Главное условие нравственного обновления личности и возрождения страны многими деятелями «русского ренессанса» усматривалось в пробуждении религиозного сознания, поскольку народ, отказавшийся от религиозной идеи, лишился и нравственной культуры, превратился в «дикое и злобное животное»9. Вместе с тем, под впечатлением от социальных катаклизмов начала ХХ в. в среде культурной элиты складывались новые представления о путях и средствах преображения жизни, заметно расходившиеся со взглядами сторонников религиозно-нравственного эволюционизма. В частности, Г. Чулков, раскрывая суть своего учения о «мистическом анархизме», настаивал на необходимости насильственных мер против сложившегося порядка ради воплощения высших духовных чаяний: «Социальная революция, которую должна в ближайшем будущем пережить Европа, является лишь малой прелюдией к всемирному, прекрасному пожару, в котором сгорит старый мир. Старый буржуазный порядок необходимо уничтожить, чтобы очистить поле для последней битвы: там, в свободном социалистическом обществе восстанет мятежный дух великого Человека-Мессии, дабы повести человечество от механического устроения к чудесному воплощению Вечной Премудрости»10.

Д. С. Мережковский также начал возлагать свои надежды не только на внутреннюю духовную работу, но и на активное общественное действие. В развитие своего замысла «нового религиозного сознания» как основы «Церкви Третьего Завета» он выдвинул концепцию «религиозной общественности», полагая, что вывести страну из политического и духовного кризиса способно «возрождение религиозное вместе с возрождением общественным. Ни религия без общественности, ни общественность без религии, а только религиозная общественность спасет Россию»11. Эта мысль была поддержана его ближайшим окружением. Совершенно не разделяя социалистической доктрины, «тройственный союз» Д. С. Мережковского, З. Н. Гиппиус и Д. В. Философова рассматривал социальнополитический переворот как необходимое условие экономического освобождения, без которого, по их убеждению, неосуществимо освобождение духовное. «Триумвират» не только публично поддерживал и ограждал от нападок революционный дух русской интеллигенции, но даже пошел на сближение с террористами. Более того, З. Н. Гиппиус, пытаясь увлечь Б. В. Савинкова идеей «религиозной общественности» и обсуждая с ним возможность создания некоего «ордена», соединяющего террор и религию12, искала оправдания революционному экстремизму: «...вспоминаю мои слова “нельзя и надо” (смутная, но краткая и для меня ясная формула) по вопросу “насилия”»13.
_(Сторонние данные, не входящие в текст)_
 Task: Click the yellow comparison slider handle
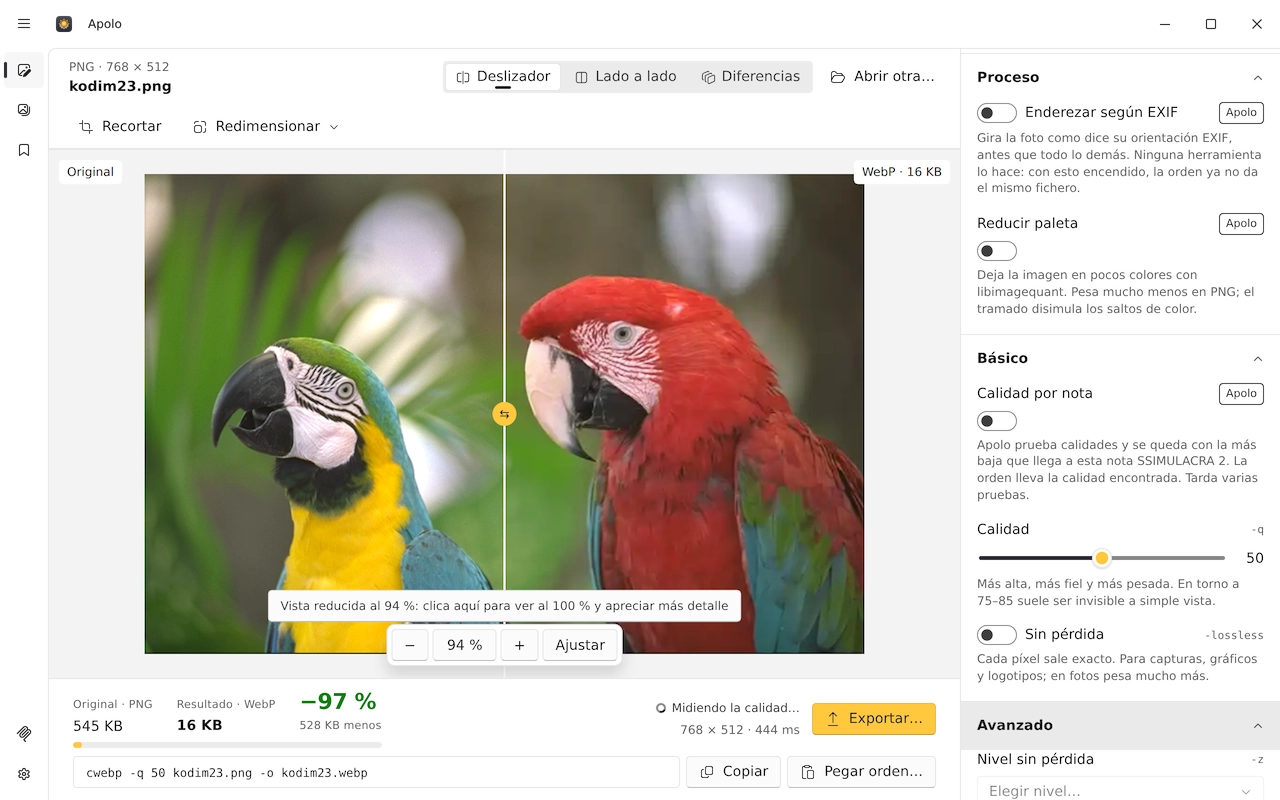click(504, 414)
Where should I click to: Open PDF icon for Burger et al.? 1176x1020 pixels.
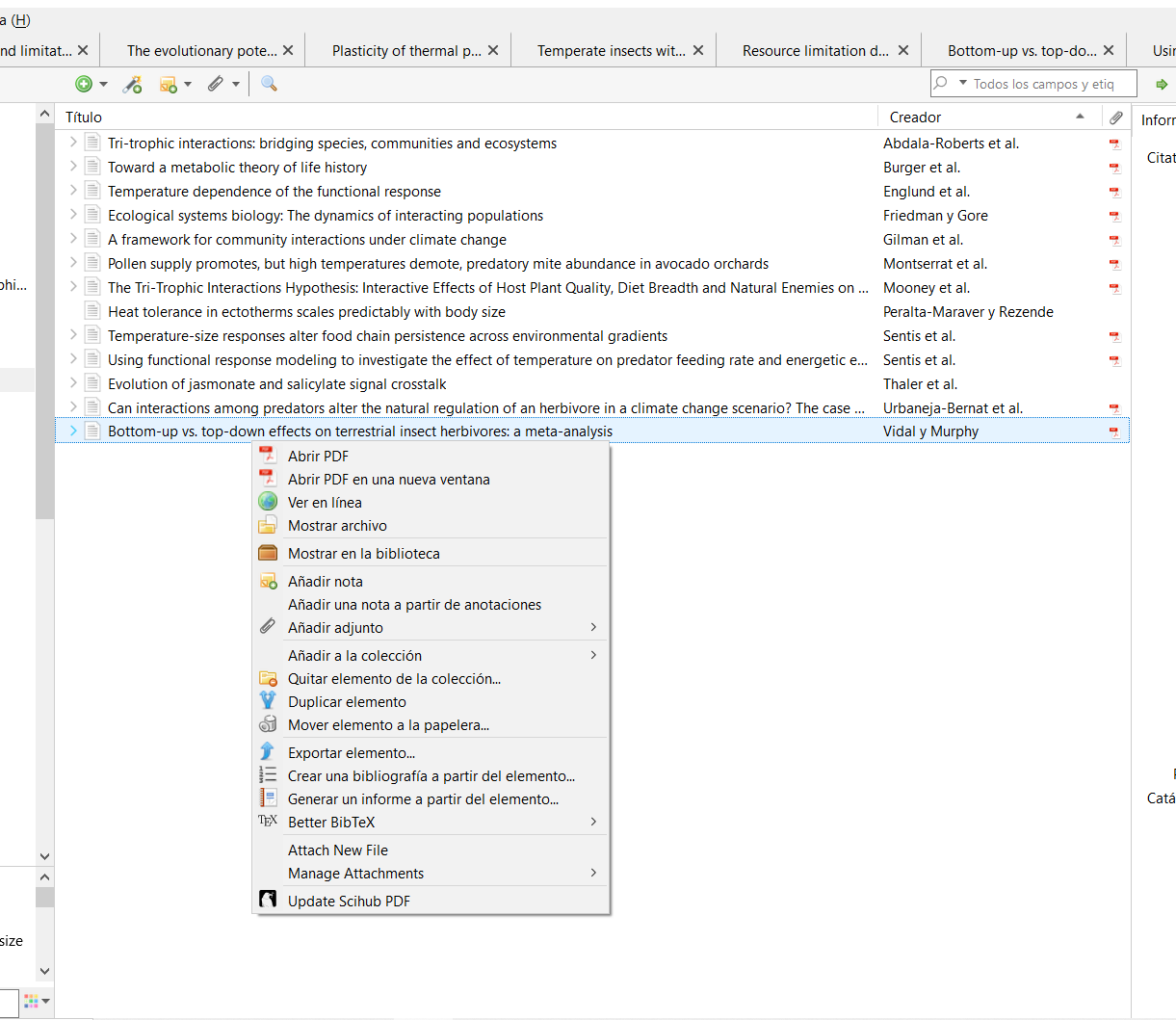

Н. А. Бердяев критически подошел к попыткам апологетов «религиозной общественности» стимулировать революционное действие в расчете на его перерастание в духовный переворот. Он пытался убедить «триумвират» в пагубности таких устремлений: «В общественности нужно принять и оправдать не самое крайнее и предельное, а самое разумное (не в религиозном смысле) и доброе. Я не согласен с тем, что чем хуже, тем лучше, что пусть наступит хаос, чтобы в нем родилось что-то новое. Необходимо излечить русскую интеллигенцию от кровавого бреда, а не подогревать его религиозно. Вы же пользуетесь апокалиптическими пророчествами для подогревания кровавого бреда»14.

В революции «триумвират» видел средство упразднения сначала монархии, а потом и собственно государственности, устранение которых рассматривалось как необходимая ступень на пути к истинной свободе. В отличие от анархии с ее тотальным отрицанием, истинная свобода основана на всеобщей и беспредельной любви. Поборники идеи «религиозной общественности» не разделяли и идеалов социализма, «который в предельных выводах своих есть та же государственность, принудительная зависимость

каждого от всех, личности от безличных законов экономической необходимости»15. Революция должна слиться с религиозным сознанием, т. к. только его преображающая сила способна по-настоящему объединить людей, через духовное прозрение привести человечество к всеединству, соборности в Боге. Религиозная революция свергает земную власть ради торжества Царства Божия на земле и вводит человека в иной — одухотворенный, светлый мир.

Важная роль в подъеме революционных настроений отводилась современному художнику («декаденту»): «Ежели теперь вся Россия — сухой лес, готовый к пожару, то русские декаденты — самые сухие и самые верхние ветки этого леса: когда ударит молния, они вспыхнут первые, а от них — весь лес»16. Вся культура Серебряного века была отмечена чаянием небывалого, теургического творчества, которое преобразит мир и создаст нового человека. Искусство мыслилось прообразом этой новой жизни, средством создания новых форм сознания, а значит, и преобразования всех видов человеческих отношений и всех сторон бытия17.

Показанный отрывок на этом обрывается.